Texto de origen:
┏━━

Pero por sobre todo la cinta destaca por su maravillosa cinematografía, aquella
que destaca por sus hermosos colores y tomas, como por el uso de transparencias
al estilo de Max Ophülus. Hablamos de una película que, magistralmente, conjuga
los dos géneros por excelencia: en el trasfondo resuenan los timbres épicos de la
gran zaga del pueblo ruso en 1917, pero sobre todo en ella vibra el lirismo evocado
en cada escena, cada encuadre, cada combinación de tonos. Lirismo que se
orienta a describir, con gran acierto, la sensibilidad del protagonista.
Esta especial
oposición entre épica y lírica que se advierte de la composición
cinematográfica, también da cuerpo y sentido al argumento y la trama en sí.
Doctor Zhivago es el sublime canto al triunfo de la individualidad y
sentimiento encarnado en el poeta intimista; aquel cuya emoción es desbordante
y que refulge en armonía a la belleza del paisaje (algo que sólo la excepcional
actuación de Omar Shariff podía expresar), mientras lucha contra la Historia
que amenaza con fracturarlo mediante un sinfín de infortunios. Se nos
evidencia, así, la supremacía de la lírica sobre la épica; del individuo sobre
la masa, de la poesía sobre la historia; del espíritu sobre la materia. Una
frase de la propia película, en boca de un comisario político bolchevique,
refiere esta confrontación: «La vida privada ha muerto en Rusia», referirá.

┗━━

Qué debes hacer:
**A)** Según la reseña sobre Doctor Zhivago, ¿quién dice en la película la frase «La vida privada ha muerto en Rusia»?
**B)** Extrae sin cambios el fragmento de la reseña sobre Doctor Zhivago que empieza en las palabras que contienen "Pero por sobre" y termina en "sensibilidad del protagonista.".
**C)** Continúa la reseña sobre Doctor Zhivago a partir de la última frase.

Listado de registros:
┏━━

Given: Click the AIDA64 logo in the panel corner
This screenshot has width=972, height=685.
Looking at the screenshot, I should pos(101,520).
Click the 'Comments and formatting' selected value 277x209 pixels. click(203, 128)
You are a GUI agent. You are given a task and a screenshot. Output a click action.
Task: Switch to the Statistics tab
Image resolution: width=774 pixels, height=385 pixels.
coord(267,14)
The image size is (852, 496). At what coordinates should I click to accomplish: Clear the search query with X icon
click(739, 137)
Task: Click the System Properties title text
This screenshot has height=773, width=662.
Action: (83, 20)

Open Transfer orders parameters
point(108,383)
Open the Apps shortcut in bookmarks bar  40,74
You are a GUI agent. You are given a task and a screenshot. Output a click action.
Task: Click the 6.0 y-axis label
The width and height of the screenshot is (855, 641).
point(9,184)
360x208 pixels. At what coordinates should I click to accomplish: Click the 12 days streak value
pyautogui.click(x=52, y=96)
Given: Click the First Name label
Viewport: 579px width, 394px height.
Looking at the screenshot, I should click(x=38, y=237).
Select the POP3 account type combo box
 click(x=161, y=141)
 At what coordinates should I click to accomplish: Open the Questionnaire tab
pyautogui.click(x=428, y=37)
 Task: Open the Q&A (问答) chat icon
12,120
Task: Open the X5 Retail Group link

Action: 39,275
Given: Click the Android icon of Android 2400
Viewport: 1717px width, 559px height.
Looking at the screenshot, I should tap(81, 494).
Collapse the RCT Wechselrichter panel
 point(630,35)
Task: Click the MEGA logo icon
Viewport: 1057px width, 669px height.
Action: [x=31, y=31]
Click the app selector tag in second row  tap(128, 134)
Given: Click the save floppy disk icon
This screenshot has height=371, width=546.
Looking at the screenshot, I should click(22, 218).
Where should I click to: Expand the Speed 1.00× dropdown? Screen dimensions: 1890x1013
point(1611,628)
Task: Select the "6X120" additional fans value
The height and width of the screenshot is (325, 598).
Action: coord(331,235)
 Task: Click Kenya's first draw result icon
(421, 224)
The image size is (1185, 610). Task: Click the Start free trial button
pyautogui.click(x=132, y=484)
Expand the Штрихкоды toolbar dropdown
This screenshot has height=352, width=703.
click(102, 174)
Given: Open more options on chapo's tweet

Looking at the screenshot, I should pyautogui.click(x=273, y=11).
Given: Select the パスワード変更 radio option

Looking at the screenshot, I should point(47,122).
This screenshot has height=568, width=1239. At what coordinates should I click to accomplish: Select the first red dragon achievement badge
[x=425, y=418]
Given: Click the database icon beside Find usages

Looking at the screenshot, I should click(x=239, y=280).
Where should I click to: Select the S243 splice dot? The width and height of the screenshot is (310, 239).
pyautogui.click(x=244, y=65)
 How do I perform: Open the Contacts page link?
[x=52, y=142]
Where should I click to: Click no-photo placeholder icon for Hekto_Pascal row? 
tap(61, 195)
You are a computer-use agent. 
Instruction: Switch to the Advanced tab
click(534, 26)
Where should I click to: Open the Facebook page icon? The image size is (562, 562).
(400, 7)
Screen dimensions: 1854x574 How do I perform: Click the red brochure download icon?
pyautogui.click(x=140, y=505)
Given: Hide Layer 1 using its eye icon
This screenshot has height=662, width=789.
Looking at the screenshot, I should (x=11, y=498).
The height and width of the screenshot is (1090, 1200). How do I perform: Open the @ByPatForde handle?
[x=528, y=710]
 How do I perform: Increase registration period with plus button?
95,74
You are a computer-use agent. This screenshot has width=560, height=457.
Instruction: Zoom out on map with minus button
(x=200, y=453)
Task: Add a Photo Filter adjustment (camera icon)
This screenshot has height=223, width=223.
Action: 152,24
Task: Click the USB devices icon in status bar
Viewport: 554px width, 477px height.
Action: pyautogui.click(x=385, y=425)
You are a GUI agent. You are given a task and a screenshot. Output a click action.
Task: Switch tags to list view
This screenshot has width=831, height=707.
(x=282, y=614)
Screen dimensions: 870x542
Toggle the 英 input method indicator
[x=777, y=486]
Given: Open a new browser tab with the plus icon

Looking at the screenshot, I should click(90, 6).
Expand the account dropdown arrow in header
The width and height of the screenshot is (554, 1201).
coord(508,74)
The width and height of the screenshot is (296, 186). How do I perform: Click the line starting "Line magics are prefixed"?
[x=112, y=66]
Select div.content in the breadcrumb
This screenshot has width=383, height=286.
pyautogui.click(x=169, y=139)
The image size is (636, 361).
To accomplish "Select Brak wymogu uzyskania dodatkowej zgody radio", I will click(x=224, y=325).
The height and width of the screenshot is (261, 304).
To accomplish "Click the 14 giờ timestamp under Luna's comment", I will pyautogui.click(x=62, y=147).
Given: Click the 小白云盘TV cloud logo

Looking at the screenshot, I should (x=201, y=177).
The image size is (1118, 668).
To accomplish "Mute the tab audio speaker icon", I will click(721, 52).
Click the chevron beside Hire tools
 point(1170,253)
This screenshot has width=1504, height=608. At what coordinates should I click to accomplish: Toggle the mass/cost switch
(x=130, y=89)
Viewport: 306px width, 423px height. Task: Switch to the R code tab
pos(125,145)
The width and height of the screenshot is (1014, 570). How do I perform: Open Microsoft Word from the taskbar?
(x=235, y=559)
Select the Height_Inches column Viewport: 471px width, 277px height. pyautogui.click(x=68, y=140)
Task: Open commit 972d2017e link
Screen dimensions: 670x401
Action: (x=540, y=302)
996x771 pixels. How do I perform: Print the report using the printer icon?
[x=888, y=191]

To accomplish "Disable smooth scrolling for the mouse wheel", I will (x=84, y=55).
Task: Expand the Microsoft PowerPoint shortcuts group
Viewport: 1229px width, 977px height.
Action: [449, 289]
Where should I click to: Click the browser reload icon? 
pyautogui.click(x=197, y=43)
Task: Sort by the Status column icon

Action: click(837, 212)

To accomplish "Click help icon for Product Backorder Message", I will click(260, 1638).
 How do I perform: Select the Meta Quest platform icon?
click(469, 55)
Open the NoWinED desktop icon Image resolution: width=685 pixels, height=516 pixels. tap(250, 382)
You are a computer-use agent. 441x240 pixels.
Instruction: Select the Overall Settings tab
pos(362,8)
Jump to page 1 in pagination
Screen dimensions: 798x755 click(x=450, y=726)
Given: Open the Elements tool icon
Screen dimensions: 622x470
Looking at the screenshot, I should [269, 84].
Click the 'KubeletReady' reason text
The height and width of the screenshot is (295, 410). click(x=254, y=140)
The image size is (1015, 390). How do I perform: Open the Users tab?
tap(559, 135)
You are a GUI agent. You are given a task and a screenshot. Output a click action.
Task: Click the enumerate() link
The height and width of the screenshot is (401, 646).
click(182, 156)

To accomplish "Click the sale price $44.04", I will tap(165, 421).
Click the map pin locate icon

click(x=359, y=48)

┗━━

Resultados del ejercicio:
**A)** Un comisario político bolchevique.

**B)**
Pero por sobre todo la cinta destaca por su maravillosa cinematografía, aquella
que destaca por sus hermosos colores y tomas, como por el uso de transparencias
al estilo de Max Ophülus. Hablamos de una película que, magistralmente, conjuga
los dos géneros por excelencia: en el trasfondo resuenan los timbres épicos de la
gran zaga del pueblo ruso en 1917, pero sobre todo en ella vibra el lirismo evocado
en cada escena, cada encuadre, cada combinación de tonos. Lirismo que se
orienta a describir, con gran acierto, la sensibilidad del protagonista.

**C)**
Ante ella, Zhivago no sólo callara, sino que hará de sí mismo la prueba viviente
del equívoco de esa consigna. Como un mártir, vivirá a plenitud su singularidad,
haciendo imposible las perversas pretensiones del régimen. Luego, el soberbio
aparato de represión y violencia se mostraría impotente ante un solo hombre;
íntegro a pesar de la tortura y la amenaza.
«La muerte de la subjetividad»
constituía el ideal más cruel y delirante del bolcheviquismo, el que pretendía
acabar con la humanidad que habita en cada individuo en pos del «futuro». Nuestro
personaje, como víctima expiatoria se enfrentaría al engranaje totalitario, a
la prostitución y alienación definitiva, a la colonización del alma por la supuesta
«conciencia de clase» (que más bien opera como el vaciamiento de la conciencia
en pos del poder desencarnado). La poesía había vencido, finalmente, al eslogan
estúpido y masificado.
A estas alturas, en
casi todos los rincones del mundo, el comunismo –ese gigante con pies de barro
al que la mayoría adoró cual otro Baal sangriento– ya ha caído. Sin embargo ya
estaba muerto en el alma de los hombres verdaderamente libres. La muerte de
Yuri Zhivago, en la secuencia final de la película, es elocuente en este
sentido. La felicidad embarga al poeta a pesar de la adversidad, ya que es
capaz de vivir con plenitud la humanidad y no habita en su obsceno remedo: la
ideología. Zhivago será un personaje que prefigurará a otros grandes artistas e
intelectuales que fueron los verdaderos verdugos del comunismo: Solzhenitsyn, Sofía
Petrovna, Joseph Brodsky, Sajarov, Yuri Daniel, Siniavski y el propio Pasternak.
Recordemos que fueron un puñado de escritores los que, a pesar de la
persecución y el asesinato, sigilosamente consumarían la caída de ese monstruo
hueco. Aquellos quienes no se atemorizaron al pasear, cual nuevos dantes, por
las regiones infernales, pues tenían la luz de la humanidad que resplandece en
el interior de los hombres de buena voluntad.